═════ Extracted material ═════
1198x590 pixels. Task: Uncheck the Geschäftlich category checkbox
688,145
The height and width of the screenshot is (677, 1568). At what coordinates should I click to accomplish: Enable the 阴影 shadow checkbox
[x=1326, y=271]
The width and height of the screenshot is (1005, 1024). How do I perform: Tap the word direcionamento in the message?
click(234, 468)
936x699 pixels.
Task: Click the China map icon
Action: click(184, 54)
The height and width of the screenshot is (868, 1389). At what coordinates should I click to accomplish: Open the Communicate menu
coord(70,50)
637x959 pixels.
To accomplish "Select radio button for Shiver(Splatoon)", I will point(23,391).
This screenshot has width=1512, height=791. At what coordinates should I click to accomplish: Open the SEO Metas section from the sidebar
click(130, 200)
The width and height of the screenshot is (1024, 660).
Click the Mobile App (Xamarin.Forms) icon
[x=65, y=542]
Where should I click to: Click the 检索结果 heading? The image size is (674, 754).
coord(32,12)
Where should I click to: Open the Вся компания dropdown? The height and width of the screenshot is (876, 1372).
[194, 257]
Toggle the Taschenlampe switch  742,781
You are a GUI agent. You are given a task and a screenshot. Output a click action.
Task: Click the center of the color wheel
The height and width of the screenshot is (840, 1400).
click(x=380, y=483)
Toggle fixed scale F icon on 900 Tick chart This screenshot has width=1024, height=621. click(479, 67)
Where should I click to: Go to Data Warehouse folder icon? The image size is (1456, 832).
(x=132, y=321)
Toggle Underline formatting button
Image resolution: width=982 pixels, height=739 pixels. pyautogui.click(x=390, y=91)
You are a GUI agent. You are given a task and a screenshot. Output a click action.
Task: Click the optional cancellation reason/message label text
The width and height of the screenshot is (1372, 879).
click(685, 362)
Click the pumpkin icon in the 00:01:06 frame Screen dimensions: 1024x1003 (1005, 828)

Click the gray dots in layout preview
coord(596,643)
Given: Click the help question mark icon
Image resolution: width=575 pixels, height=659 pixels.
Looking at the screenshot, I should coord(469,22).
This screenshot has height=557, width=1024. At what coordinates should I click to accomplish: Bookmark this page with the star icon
═════
- **Written request**: Rewrite all of the material above, changing every "checkbox" to "check box" and leaving everything else unchanged.

- **Output for this task**:
1198x590 pixels. Task: Uncheck the Geschäftlich category check box
688,145
The height and width of the screenshot is (677, 1568). At what coordinates should I click to accomplish: Enable the 阴影 shadow check box
[x=1326, y=271]
The width and height of the screenshot is (1005, 1024). How do I perform: Tap the word direcionamento in the message?
click(234, 468)
936x699 pixels.
Task: Click the China map icon
Action: click(184, 54)
The height and width of the screenshot is (868, 1389). At what coordinates should I click to accomplish: Open the Communicate menu
coord(70,50)
637x959 pixels.
To accomplish "Select radio button for Shiver(Splatoon)", I will point(23,391).
This screenshot has width=1512, height=791. At what coordinates should I click to accomplish: Open the SEO Metas section from the sidebar
click(130, 200)
The width and height of the screenshot is (1024, 660).
Click the Mobile App (Xamarin.Forms) icon
[x=65, y=542]
Where should I click to: Click the 检索结果 heading? The image size is (674, 754).
coord(32,12)
Where should I click to: Open the Вся компания dropdown? The height and width of the screenshot is (876, 1372).
[194, 257]
Toggle the Taschenlampe switch  742,781
You are a GUI agent. You are given a task and a screenshot. Output a click action.
Task: Click the center of the color wheel
The height and width of the screenshot is (840, 1400).
click(x=380, y=483)
Toggle fixed scale F icon on 900 Tick chart This screenshot has width=1024, height=621. click(479, 67)
Where should I click to: Go to Data Warehouse folder icon? The image size is (1456, 832).
(x=132, y=321)
Toggle Underline formatting button
Image resolution: width=982 pixels, height=739 pixels. pyautogui.click(x=390, y=91)
You are a GUI agent. You are given a task and a screenshot. Output a click action.
Task: Click the optional cancellation reason/message label text
The width and height of the screenshot is (1372, 879).
click(685, 362)
Click the pumpkin icon in the 00:01:06 frame Screen dimensions: 1024x1003 (1005, 828)

Click the gray dots in layout preview
coord(596,643)
Given: Click the help question mark icon
Image resolution: width=575 pixels, height=659 pixels.
Looking at the screenshot, I should coord(469,22).
This screenshot has height=557, width=1024. At what coordinates should I click to accomplish: Bookmark this page with the star icon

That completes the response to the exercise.